A trial of a ‘single school outfit’ – more similar to a dress code rather than a uniform – will be launched in the coming months, Education Minister Gabriel Attal announced a week after announcing the controversial abaya ban on Monday.
“I’m not sure it’s a miracle solution […] but it deserves to be tested,” Attal told RTL on Monday, adding that he was “very much in favour” of experimenting with a “single uniform”.
On Monday evening, in an interview with the YouTube channel HugoDecrypte, which was broadcast live on TikTok and YouTube, President Emmanuel Macron explained the difference between a “single school outfit” and a “uniform”: it would not mean identical clothing for each student, but something more akin to a dress code – for example, wearing jeans and a T-shirt.
Macron said he preferred the uniform option, which would be “more acceptable [to students] from a disciplinary point of view”.
After a period of consultation with willing local elected representatives, particularly to identify the schools where it would be used, the education minister said he would “announce the experimental arrangements in the autumn”.
Macron explained that a “uniform school dress” would make it possible to avoid students wearing outfits that show religious affiliation while also ensuring excessively eccentric clothing is not worn or that pupils from poorer backgrounds are not socially stigmatised.
Clarification
Attal’s position contrasts with that of his predecessor, Pap Ndiaye, however, it has already received backing from the right and the far right, with Les Républicains President Éric Ciotti telling weekly newspaper JDD in an interview published on Sunday that he favours “generalising the uniform”.
A mandatory uniform was also part of Marine Le Pen’s presidential programme and was mentioned by all the candidates at the right-wing party Les Républicains congress last December.
However, the left does not believe in a single uniform or outfit for school children to solve the problem of inequalities in schools.
Like radical left MP Thomas Portes, some leftist politicians see this as proof of “an ideological convergence between [Macron’s camp] and the far right”.
Macron’s majority still unclear
In the president’s camp, the question is far from settled, with some opposing the introduction of a single uniform in schools and others finding the debate sterile.
“The school uniform is nothing more than a symbol and will not make pupils more obedient or more respectful of secularism, their fellow pupils or the teaching staff”, wrote Renaissance MP Olga Givernet in an op-ed several months ago.
The government seems to be more or less aligned with Attal’s position, but the form of the experiment highlights differences of opinion.
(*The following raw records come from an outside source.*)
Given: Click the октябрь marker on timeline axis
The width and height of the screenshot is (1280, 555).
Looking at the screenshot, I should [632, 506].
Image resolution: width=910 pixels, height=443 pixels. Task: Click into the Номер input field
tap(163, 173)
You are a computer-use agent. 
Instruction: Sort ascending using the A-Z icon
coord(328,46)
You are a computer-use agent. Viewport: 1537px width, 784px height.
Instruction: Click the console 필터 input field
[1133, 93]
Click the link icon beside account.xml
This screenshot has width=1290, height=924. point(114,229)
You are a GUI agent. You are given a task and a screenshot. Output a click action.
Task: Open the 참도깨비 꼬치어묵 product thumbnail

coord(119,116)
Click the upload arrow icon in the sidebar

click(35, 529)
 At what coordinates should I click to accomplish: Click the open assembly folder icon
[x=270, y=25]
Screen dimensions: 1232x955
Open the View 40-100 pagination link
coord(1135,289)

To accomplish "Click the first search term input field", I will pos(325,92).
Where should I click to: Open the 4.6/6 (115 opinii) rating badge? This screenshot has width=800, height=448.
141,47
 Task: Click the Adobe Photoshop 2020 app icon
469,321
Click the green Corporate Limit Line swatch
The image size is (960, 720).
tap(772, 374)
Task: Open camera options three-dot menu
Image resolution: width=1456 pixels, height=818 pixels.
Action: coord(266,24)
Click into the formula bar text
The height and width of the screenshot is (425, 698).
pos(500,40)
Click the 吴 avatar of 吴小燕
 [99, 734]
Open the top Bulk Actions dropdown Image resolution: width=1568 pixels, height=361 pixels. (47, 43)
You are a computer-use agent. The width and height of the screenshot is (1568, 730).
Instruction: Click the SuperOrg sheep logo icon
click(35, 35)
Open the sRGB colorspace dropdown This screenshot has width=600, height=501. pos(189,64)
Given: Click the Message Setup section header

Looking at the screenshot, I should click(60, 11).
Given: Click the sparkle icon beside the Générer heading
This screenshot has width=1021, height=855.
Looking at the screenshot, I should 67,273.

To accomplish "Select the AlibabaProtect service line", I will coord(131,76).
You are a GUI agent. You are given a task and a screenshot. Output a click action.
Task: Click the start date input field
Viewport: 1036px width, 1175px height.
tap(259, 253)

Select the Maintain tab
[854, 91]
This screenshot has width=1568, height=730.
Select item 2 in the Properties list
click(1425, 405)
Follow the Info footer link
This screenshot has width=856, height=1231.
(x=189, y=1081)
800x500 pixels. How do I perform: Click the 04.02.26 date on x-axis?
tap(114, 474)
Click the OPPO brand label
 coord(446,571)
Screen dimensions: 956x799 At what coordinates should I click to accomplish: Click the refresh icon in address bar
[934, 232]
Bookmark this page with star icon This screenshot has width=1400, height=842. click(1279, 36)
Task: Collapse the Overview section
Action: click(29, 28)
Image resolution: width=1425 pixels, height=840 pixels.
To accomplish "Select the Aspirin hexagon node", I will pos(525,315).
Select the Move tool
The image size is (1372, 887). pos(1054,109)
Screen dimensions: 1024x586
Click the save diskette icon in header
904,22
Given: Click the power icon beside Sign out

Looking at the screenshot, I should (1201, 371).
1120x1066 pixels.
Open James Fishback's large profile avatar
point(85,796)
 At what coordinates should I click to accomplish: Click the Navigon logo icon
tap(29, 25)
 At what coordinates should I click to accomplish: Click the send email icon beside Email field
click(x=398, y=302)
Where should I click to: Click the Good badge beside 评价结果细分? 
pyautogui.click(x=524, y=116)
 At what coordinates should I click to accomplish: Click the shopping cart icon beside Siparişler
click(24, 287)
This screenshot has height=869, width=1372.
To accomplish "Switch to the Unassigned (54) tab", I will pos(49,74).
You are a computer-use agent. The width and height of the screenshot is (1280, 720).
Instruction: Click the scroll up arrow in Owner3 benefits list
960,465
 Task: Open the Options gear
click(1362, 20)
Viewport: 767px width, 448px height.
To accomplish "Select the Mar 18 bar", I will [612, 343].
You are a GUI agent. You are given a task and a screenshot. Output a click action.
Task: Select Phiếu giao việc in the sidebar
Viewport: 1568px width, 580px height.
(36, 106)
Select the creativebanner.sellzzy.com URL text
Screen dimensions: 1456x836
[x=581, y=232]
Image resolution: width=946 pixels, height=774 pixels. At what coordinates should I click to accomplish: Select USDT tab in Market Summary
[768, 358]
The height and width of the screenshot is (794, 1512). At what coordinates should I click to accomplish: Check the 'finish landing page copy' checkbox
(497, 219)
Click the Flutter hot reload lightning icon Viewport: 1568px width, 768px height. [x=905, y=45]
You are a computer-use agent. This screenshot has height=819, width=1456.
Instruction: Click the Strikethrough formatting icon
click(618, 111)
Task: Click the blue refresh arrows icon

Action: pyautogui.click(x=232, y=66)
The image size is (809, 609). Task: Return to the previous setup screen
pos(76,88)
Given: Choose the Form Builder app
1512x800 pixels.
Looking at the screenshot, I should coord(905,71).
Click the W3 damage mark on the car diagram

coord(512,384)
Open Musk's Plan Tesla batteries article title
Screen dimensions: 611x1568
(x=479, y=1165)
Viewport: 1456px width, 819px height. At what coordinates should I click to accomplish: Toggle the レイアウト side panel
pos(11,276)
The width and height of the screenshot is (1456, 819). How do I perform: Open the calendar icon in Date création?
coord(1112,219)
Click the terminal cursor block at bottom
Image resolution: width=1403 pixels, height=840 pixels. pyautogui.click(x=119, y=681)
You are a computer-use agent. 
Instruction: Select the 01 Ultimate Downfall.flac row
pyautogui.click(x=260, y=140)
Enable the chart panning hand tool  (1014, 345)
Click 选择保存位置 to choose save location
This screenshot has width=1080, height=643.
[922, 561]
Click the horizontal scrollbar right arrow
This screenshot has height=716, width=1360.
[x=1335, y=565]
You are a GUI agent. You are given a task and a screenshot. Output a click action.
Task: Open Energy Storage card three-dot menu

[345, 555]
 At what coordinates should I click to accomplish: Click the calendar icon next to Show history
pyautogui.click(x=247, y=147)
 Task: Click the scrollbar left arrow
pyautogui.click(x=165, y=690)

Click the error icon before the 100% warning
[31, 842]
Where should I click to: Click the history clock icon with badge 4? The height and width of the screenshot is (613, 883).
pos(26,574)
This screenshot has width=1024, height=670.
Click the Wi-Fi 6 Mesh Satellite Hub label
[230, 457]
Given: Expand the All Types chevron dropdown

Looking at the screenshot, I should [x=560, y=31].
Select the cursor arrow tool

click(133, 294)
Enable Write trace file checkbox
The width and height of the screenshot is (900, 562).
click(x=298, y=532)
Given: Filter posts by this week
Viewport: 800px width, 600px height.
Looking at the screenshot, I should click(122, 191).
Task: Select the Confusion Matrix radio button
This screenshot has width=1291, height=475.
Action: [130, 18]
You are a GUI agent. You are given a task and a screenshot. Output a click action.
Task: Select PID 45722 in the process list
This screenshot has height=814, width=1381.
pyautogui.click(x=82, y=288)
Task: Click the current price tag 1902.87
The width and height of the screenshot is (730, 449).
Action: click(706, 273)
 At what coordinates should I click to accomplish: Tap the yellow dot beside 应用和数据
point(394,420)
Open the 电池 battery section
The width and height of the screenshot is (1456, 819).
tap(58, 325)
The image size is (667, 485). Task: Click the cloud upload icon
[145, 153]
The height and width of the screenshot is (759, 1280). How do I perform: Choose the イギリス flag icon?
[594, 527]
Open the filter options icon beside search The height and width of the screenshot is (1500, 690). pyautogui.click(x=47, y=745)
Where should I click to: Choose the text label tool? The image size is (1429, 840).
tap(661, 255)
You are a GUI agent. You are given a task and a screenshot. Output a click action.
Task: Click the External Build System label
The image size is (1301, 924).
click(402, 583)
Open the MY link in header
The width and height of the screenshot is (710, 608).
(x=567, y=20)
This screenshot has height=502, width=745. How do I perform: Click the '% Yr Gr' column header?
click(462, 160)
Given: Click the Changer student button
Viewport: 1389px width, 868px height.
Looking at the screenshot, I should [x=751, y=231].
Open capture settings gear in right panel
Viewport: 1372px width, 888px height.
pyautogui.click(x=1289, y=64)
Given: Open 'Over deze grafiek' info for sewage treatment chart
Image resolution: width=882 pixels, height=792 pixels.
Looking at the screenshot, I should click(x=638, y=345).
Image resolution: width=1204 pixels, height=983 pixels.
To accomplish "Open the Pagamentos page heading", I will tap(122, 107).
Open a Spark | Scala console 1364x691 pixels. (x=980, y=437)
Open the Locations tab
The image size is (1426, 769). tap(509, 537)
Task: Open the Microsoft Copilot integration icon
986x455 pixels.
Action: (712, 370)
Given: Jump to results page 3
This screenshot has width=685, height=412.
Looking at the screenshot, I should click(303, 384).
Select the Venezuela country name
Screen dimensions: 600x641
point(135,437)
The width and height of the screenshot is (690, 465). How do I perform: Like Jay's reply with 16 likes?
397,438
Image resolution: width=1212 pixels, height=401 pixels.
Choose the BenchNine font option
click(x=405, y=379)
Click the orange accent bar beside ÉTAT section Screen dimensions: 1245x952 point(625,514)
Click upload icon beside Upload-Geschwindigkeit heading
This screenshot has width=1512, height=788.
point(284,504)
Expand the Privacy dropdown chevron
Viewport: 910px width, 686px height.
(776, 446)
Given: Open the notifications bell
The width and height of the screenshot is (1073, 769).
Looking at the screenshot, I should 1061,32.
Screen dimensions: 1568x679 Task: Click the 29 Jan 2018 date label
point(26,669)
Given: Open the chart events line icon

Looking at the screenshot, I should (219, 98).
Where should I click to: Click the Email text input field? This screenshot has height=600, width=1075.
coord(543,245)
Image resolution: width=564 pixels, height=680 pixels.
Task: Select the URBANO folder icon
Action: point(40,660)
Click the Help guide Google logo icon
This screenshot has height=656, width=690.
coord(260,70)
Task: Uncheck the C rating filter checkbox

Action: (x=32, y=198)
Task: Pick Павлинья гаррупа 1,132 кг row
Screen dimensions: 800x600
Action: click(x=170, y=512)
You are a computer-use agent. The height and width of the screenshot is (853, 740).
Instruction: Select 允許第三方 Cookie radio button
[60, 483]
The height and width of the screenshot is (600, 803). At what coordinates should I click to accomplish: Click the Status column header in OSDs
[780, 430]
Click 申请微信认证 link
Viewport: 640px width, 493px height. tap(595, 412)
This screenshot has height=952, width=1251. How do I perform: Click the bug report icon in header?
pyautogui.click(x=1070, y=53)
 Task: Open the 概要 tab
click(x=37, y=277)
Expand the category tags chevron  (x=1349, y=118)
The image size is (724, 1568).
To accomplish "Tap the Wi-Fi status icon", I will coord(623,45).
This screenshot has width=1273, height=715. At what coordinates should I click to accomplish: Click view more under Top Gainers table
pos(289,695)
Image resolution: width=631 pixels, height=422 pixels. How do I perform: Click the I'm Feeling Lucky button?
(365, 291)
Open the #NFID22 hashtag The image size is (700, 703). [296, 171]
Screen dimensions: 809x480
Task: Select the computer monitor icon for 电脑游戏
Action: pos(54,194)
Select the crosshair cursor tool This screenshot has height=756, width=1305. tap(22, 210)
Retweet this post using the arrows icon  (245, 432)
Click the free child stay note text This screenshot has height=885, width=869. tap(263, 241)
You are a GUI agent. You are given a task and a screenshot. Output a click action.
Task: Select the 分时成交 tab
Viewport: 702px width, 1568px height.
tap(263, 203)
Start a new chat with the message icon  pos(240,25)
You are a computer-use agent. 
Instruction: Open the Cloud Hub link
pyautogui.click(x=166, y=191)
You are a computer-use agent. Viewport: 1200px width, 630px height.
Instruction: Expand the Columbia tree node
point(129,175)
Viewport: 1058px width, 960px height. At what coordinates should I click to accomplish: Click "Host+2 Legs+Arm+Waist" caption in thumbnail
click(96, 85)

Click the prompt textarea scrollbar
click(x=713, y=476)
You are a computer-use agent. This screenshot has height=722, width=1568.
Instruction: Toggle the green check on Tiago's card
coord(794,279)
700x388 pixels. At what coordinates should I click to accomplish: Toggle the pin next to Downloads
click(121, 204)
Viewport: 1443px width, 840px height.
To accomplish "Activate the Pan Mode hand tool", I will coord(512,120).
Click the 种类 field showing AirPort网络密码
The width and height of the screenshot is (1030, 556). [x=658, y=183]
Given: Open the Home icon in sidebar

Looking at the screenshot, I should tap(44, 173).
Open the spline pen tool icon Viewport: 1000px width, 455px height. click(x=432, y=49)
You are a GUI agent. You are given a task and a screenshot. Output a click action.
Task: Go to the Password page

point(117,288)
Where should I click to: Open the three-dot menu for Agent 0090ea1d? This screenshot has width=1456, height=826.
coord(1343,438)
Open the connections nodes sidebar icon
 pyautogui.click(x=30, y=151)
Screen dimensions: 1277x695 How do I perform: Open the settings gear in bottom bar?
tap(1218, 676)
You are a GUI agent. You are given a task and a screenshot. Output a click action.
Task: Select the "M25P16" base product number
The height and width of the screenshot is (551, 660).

For example, the Secretary of State for Urban Affairs, Sabrina Agresti-Roubache, mentioned the possibility of experimenting with wearing uniforms in poorer so-called “priority neighbourhoods”.
But on Sunday evening, Equality Minister Bérangère Couillard explained that she preferred the experiment to be carried out in a larger areas “rather than in priority neighbourhoods”, so as “not to imagine it being a symbol based on social origin”.
For Couillard, this decision could make it possible to “protect secularism and combat bullying at school” and therefore deserves to be tried out.